(Collected data)
#####

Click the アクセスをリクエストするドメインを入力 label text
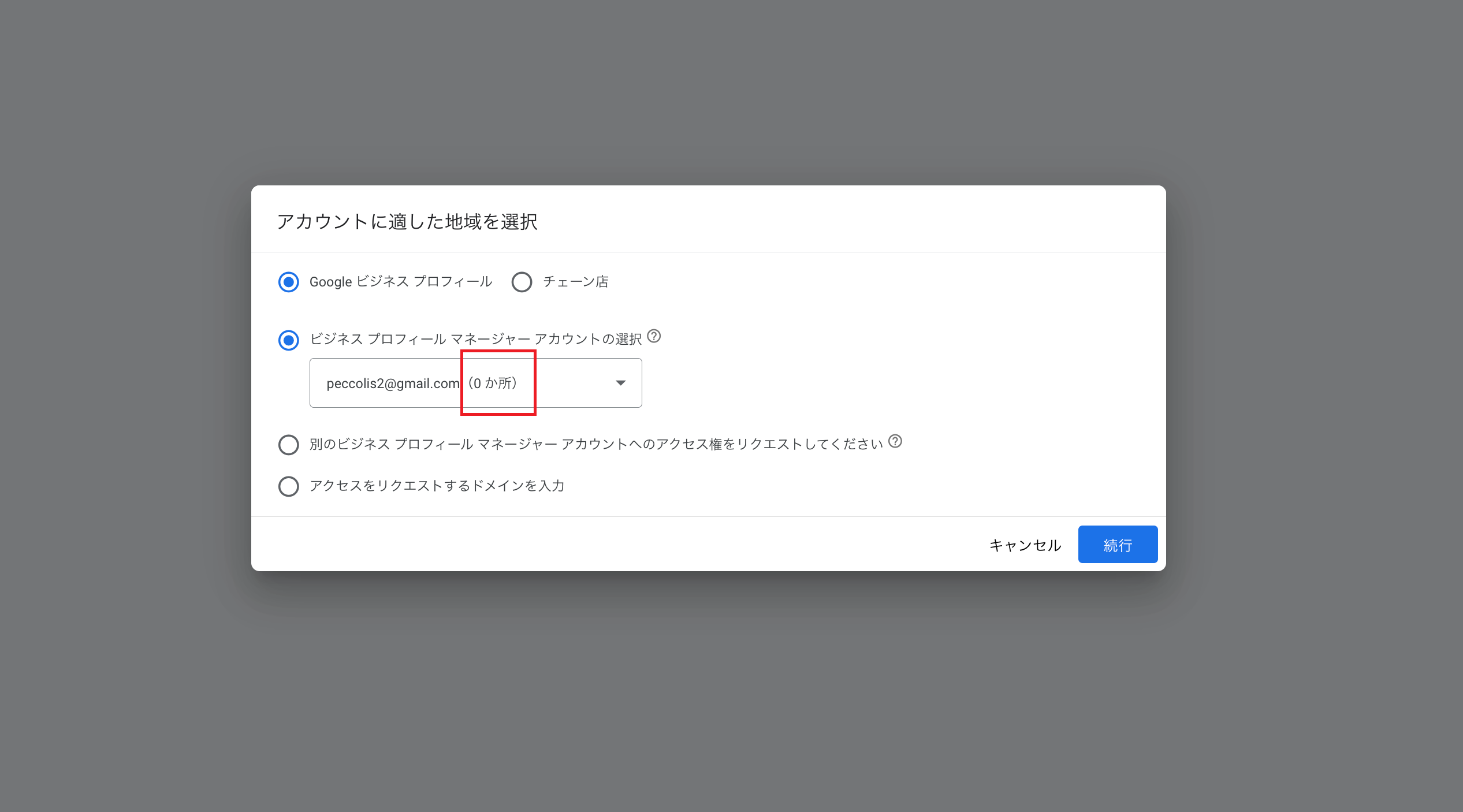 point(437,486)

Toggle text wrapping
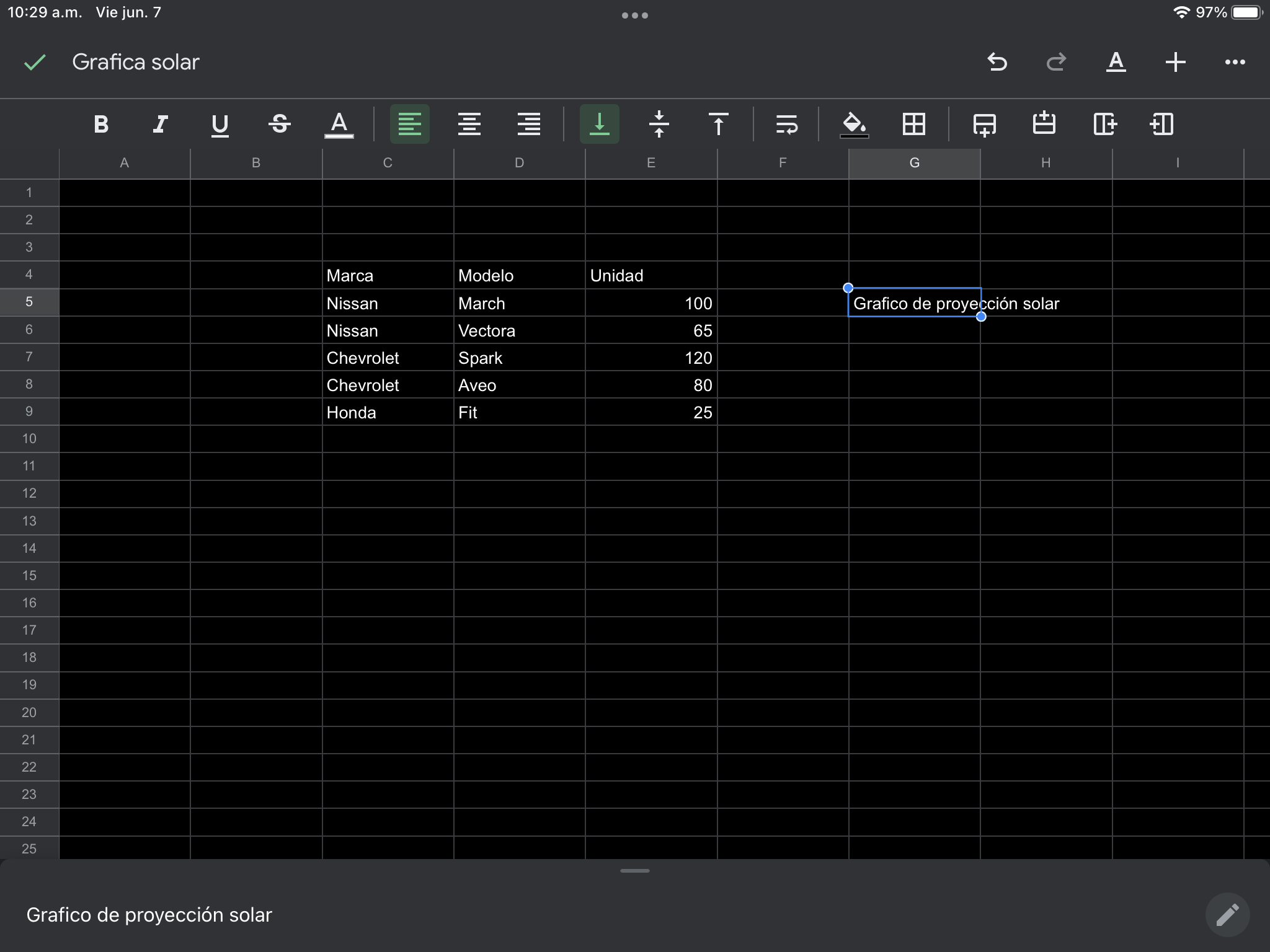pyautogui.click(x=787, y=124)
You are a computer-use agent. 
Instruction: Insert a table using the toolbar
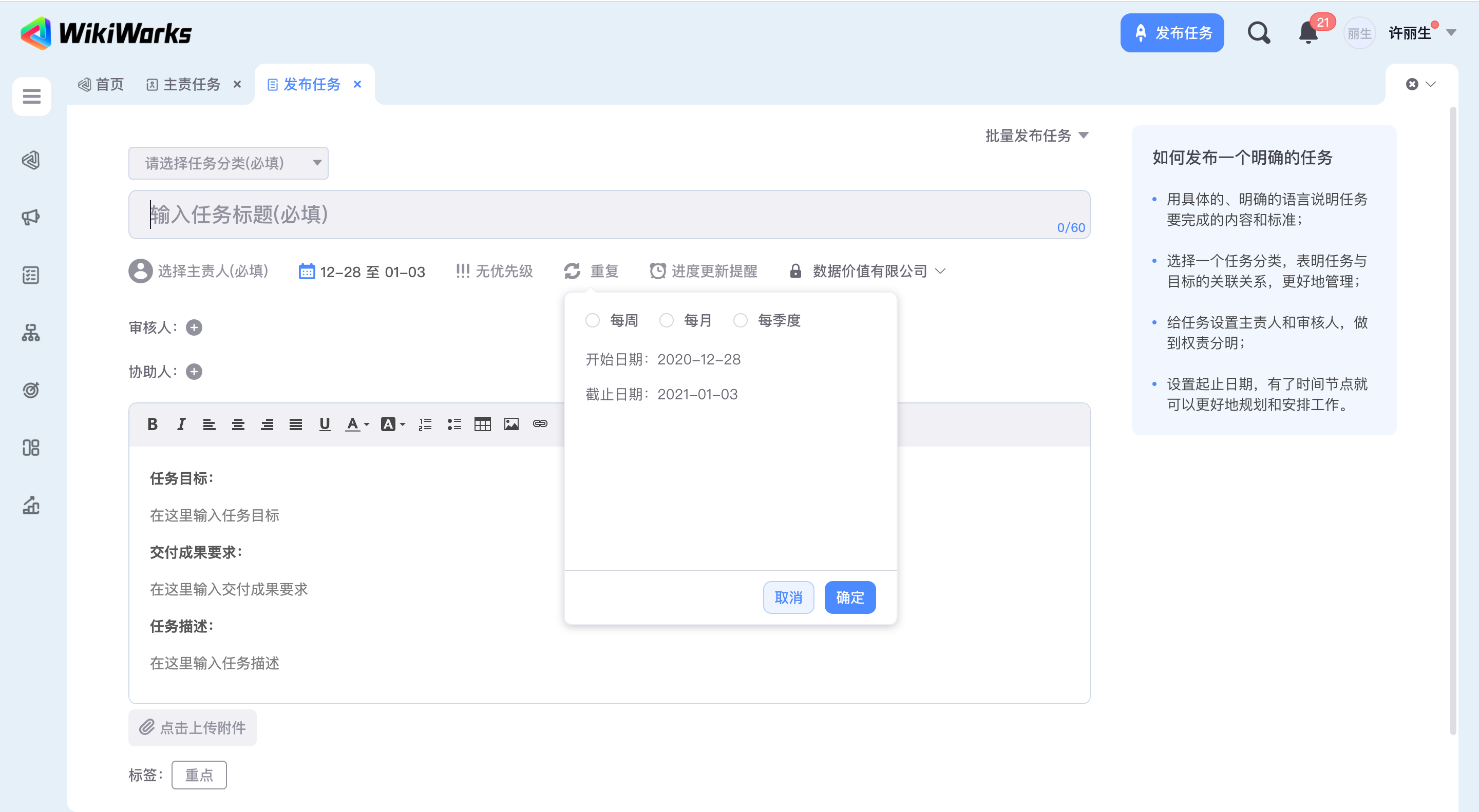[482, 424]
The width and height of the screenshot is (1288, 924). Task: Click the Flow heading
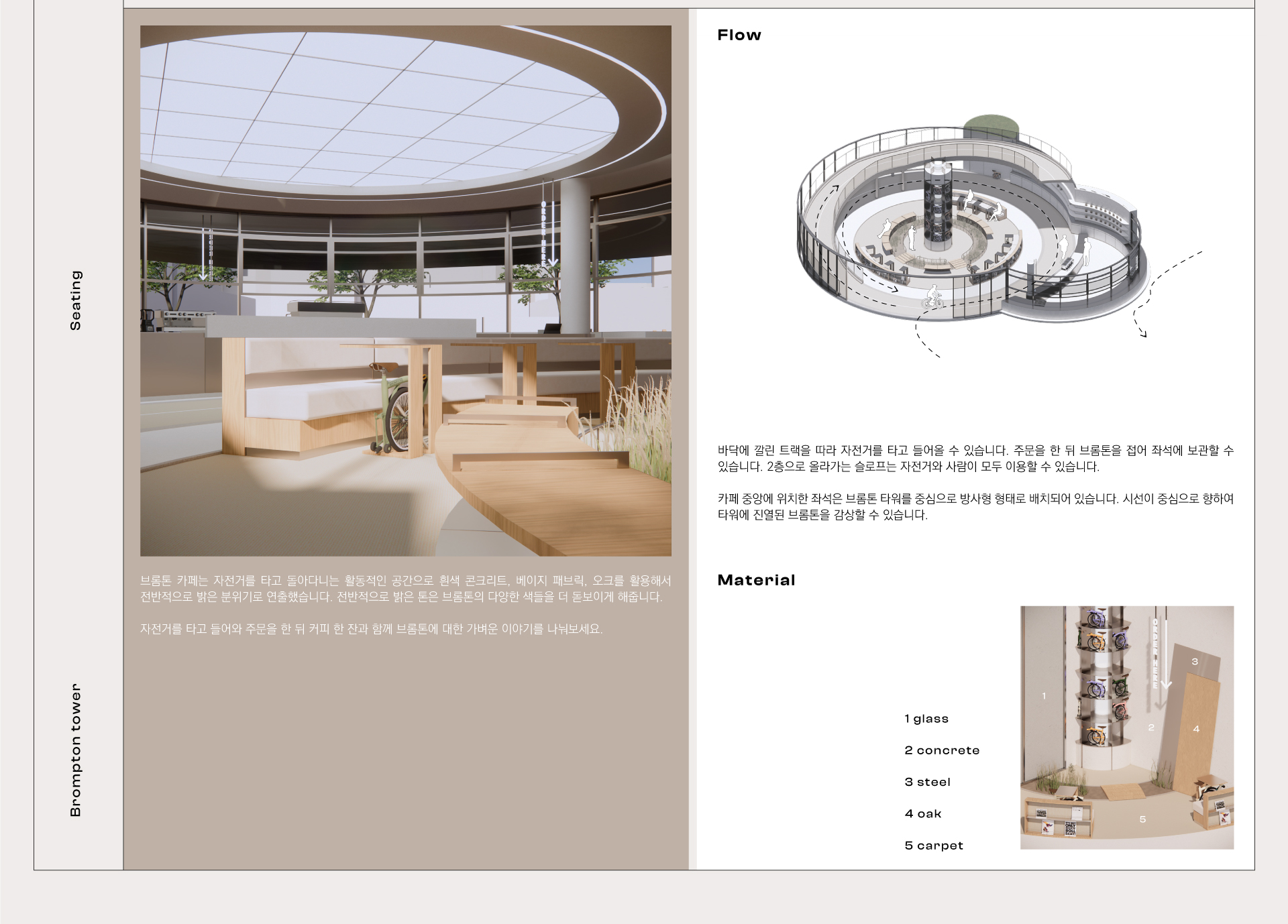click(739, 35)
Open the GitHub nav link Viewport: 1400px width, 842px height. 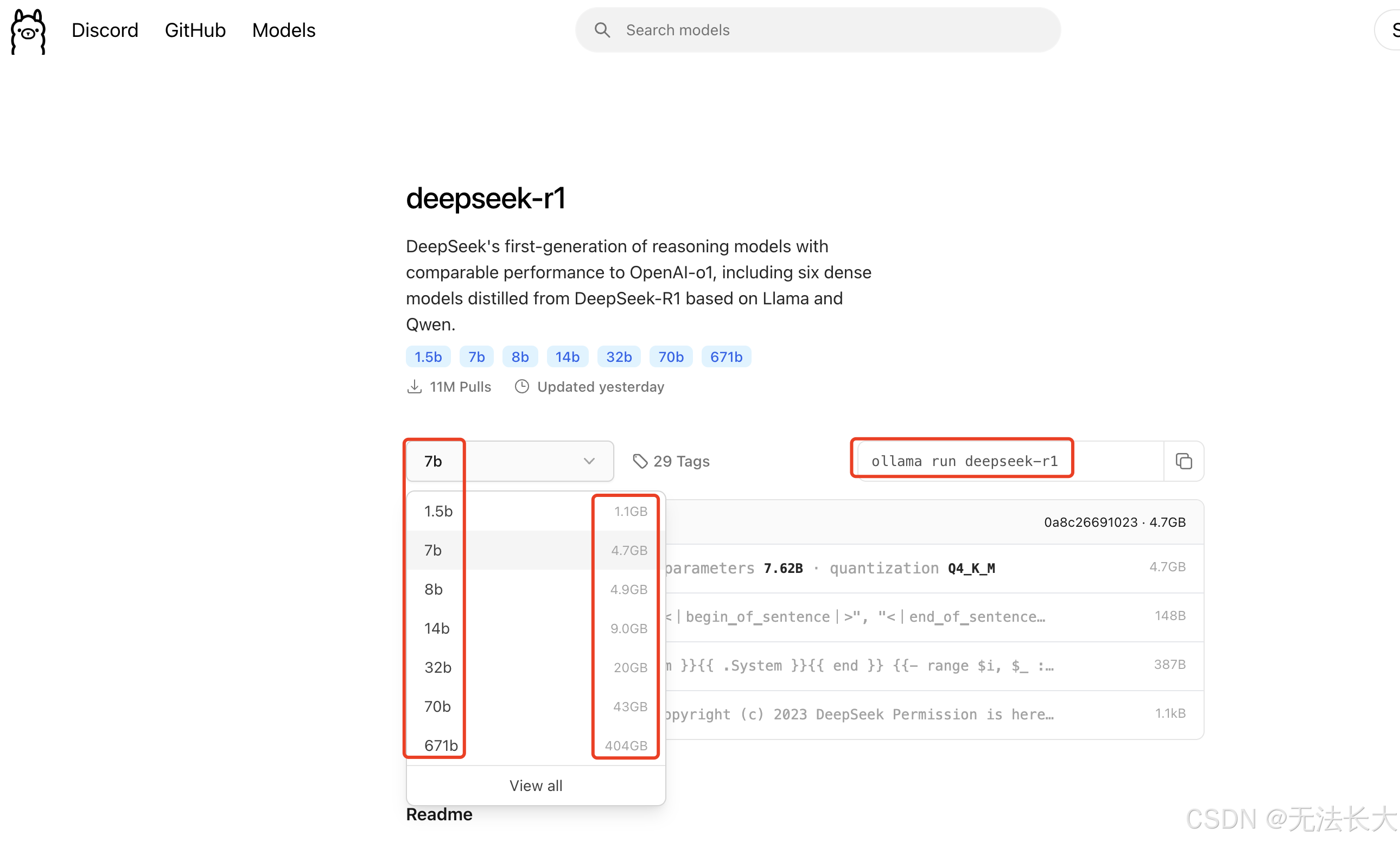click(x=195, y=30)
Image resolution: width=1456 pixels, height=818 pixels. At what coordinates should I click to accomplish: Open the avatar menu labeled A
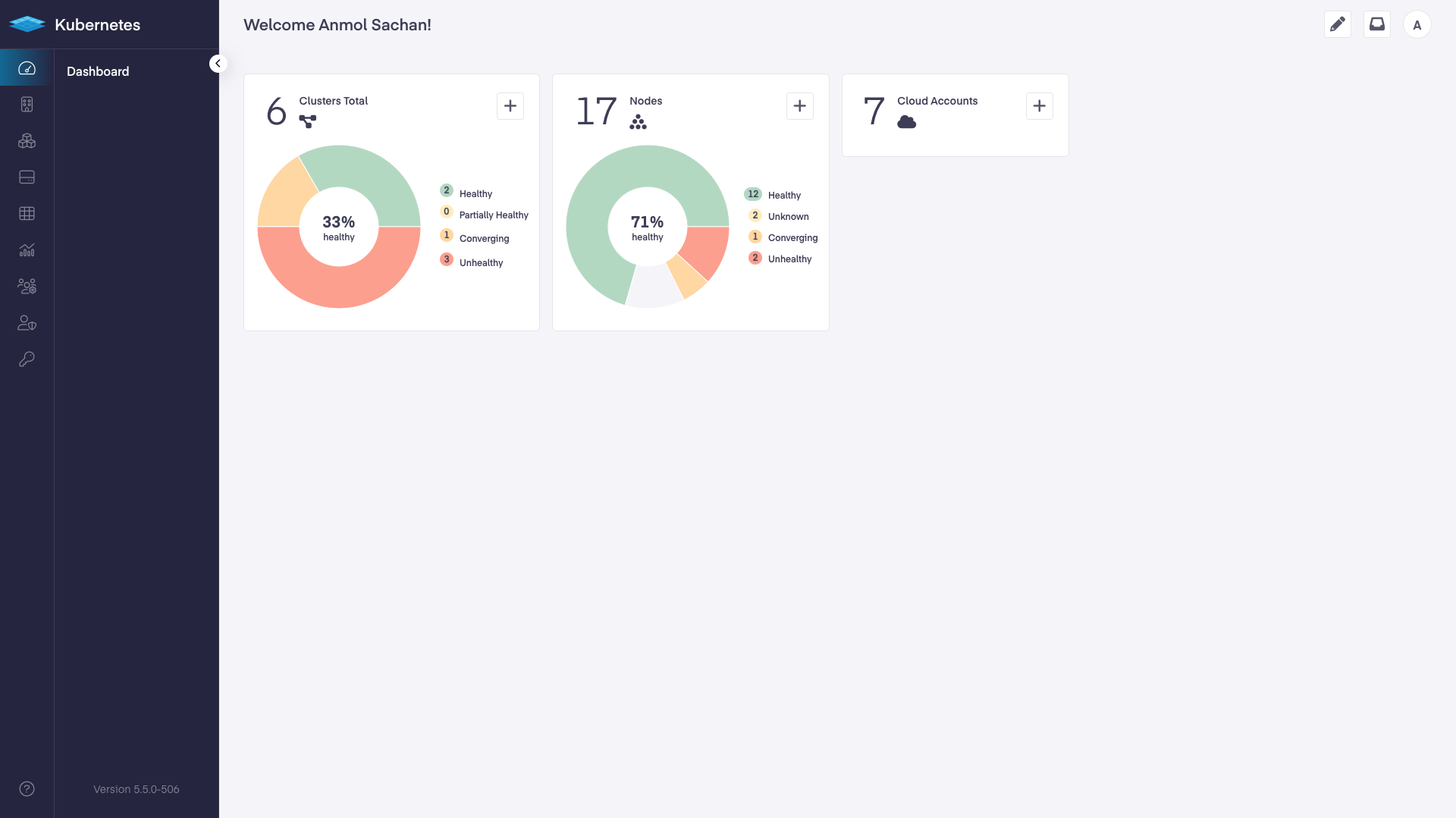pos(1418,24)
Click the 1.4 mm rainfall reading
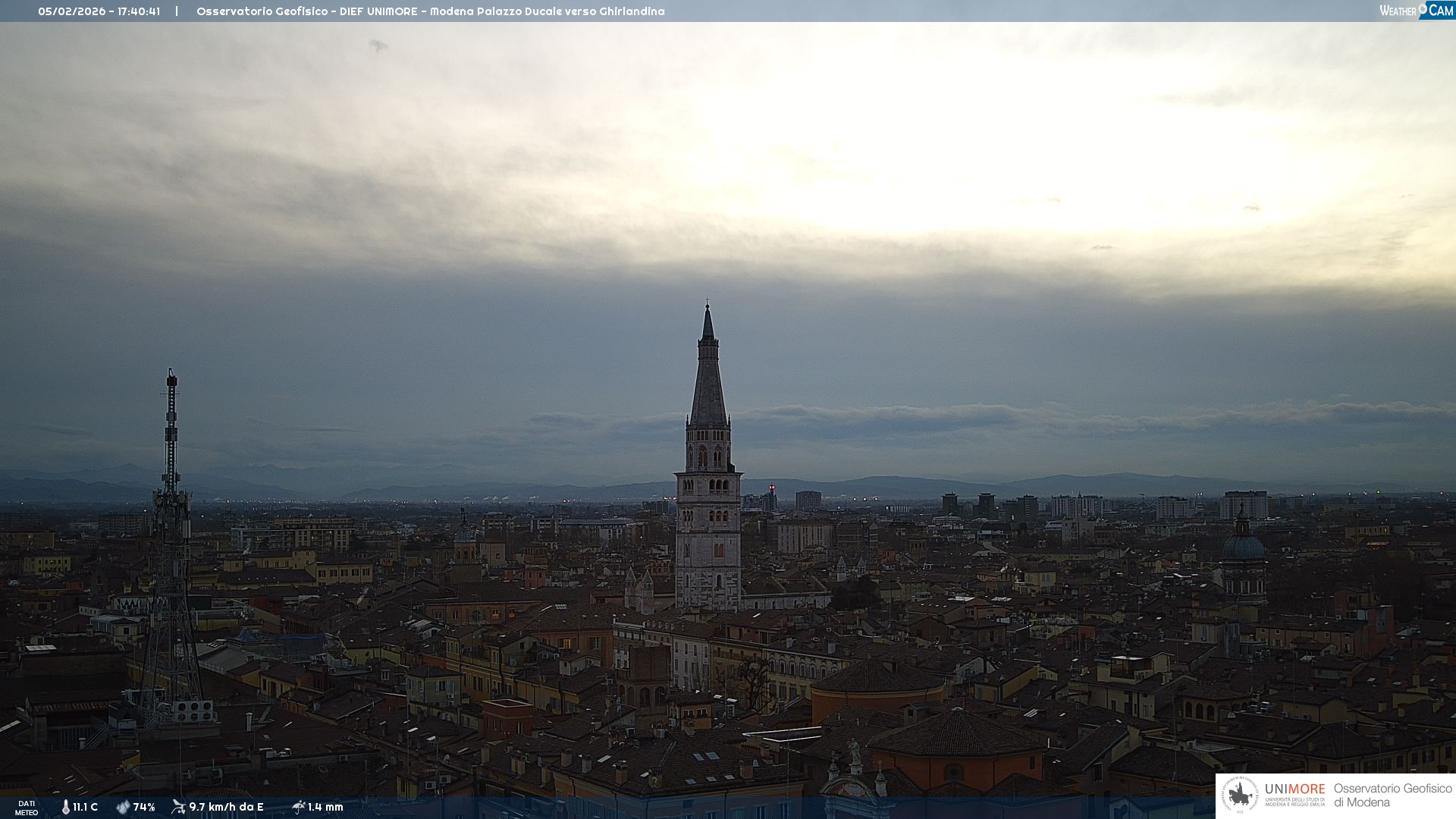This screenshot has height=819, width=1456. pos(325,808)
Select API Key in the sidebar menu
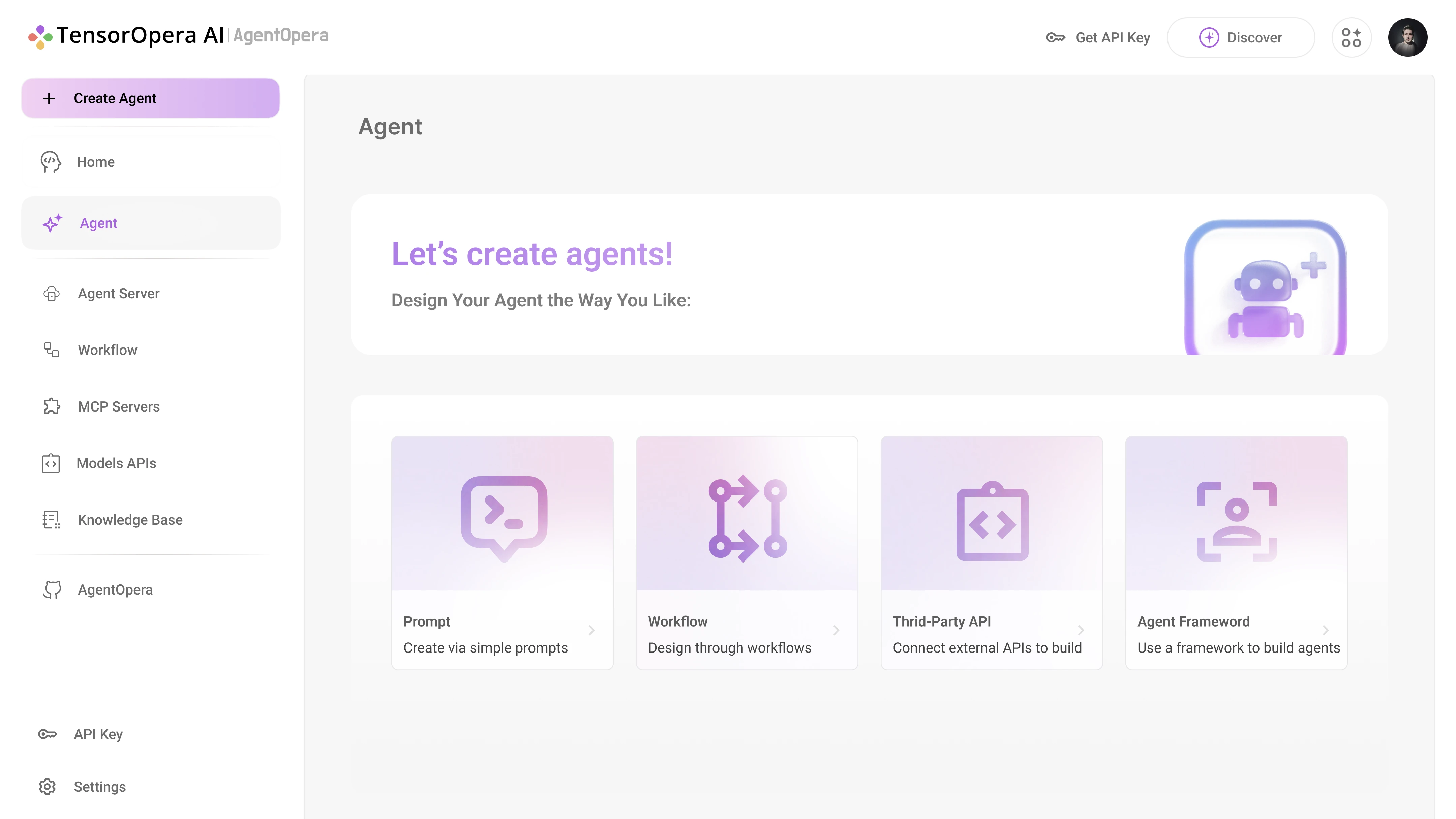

#####

## Problem
Leaving out the pictures, return exactly the lines from the one that contains "Click the 1.4 mm rainfall reading" through the last line of the records above, inclusive.

## Written reply
Click the 1.4 mm rainfall reading
This screenshot has height=819, width=1456. pos(325,808)
Select API Key in the sidebar menu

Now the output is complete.